BRUSSELS (Reuters) - Inflation in the euro zone rose from a three-year low in May, but remained low enough for the European Central Bank to act to boost an economy which is shedding jobs at an increasing rate.

The central bank expects economic recovery in the euro area to kick in later this year, but sees risks to growth from governments' continued austerity programs and as companies struggle to access credit from banks.

Prices of electricity, fruit and vegetables lifted annual inflation in the currency bloc to 1.4 percent in May compared to 1.2 percent in April, the EU statistic agency Eurostat said, confirming preliminary estimates.

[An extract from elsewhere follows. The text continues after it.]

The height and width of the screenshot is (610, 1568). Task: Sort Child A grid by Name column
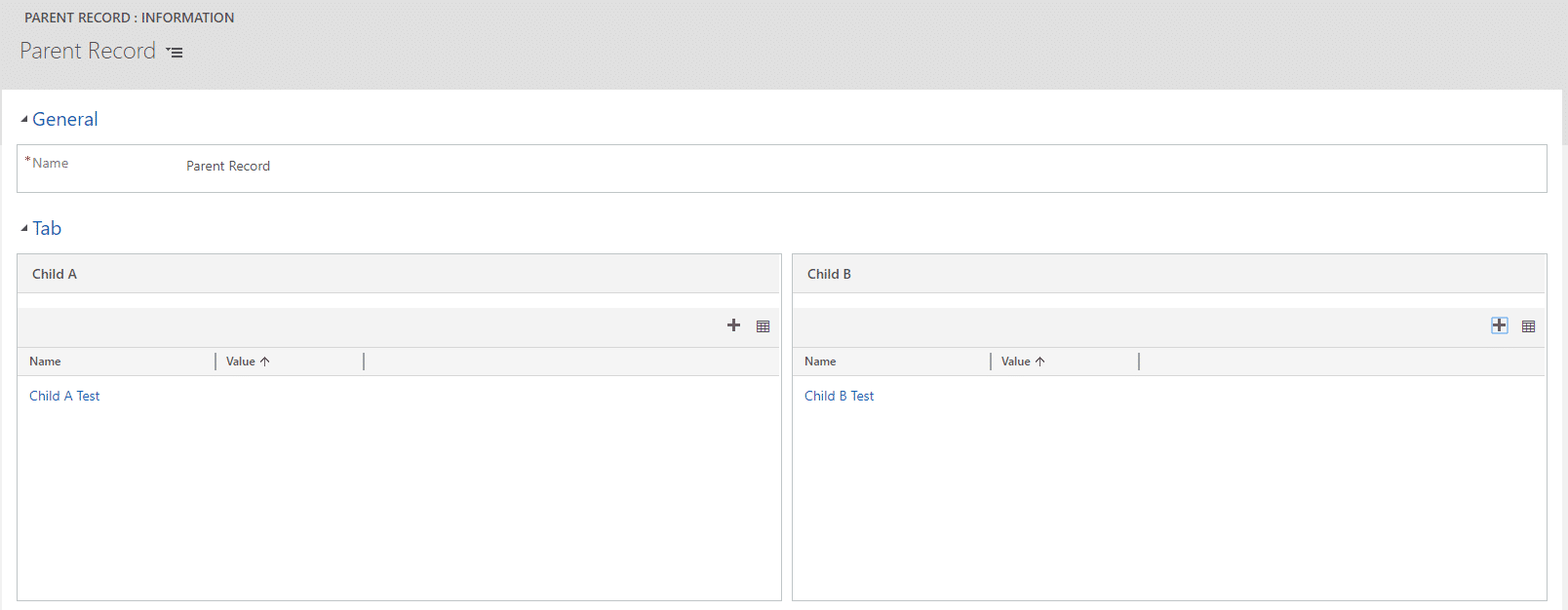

Price growth, however, is still well under the ECB's target of close to, but below, 2 percent. At its policy meeting last week, the bank discussed a raft of options it could take if the euro zone economy does not emerge from recession later this year.

The euro zone's malaise was visible in a 0.5 percent drop in employment first three months of the year from the previous quarter. The data from Eurostat reflected an unemployment rate that reached a record high in April, with 19.4 million people out of work.

The first quarter fall in employment was deeper than the 0.3 percent decline in the last three months of 2012, and meant the number of people in jobs was 1.0 percent lower than a year ago.

"It highlights the fact that the euro zone continues to face major headwinds and still has its work cut out to return to sustainable growth," Howard Archer, chief European economist at IHS Global Insight, said in a note.

European Union leaders have vowed to crack down on rising unemployment, especially among the young, and focus on how to encourage growth amid the tighter economic conditions.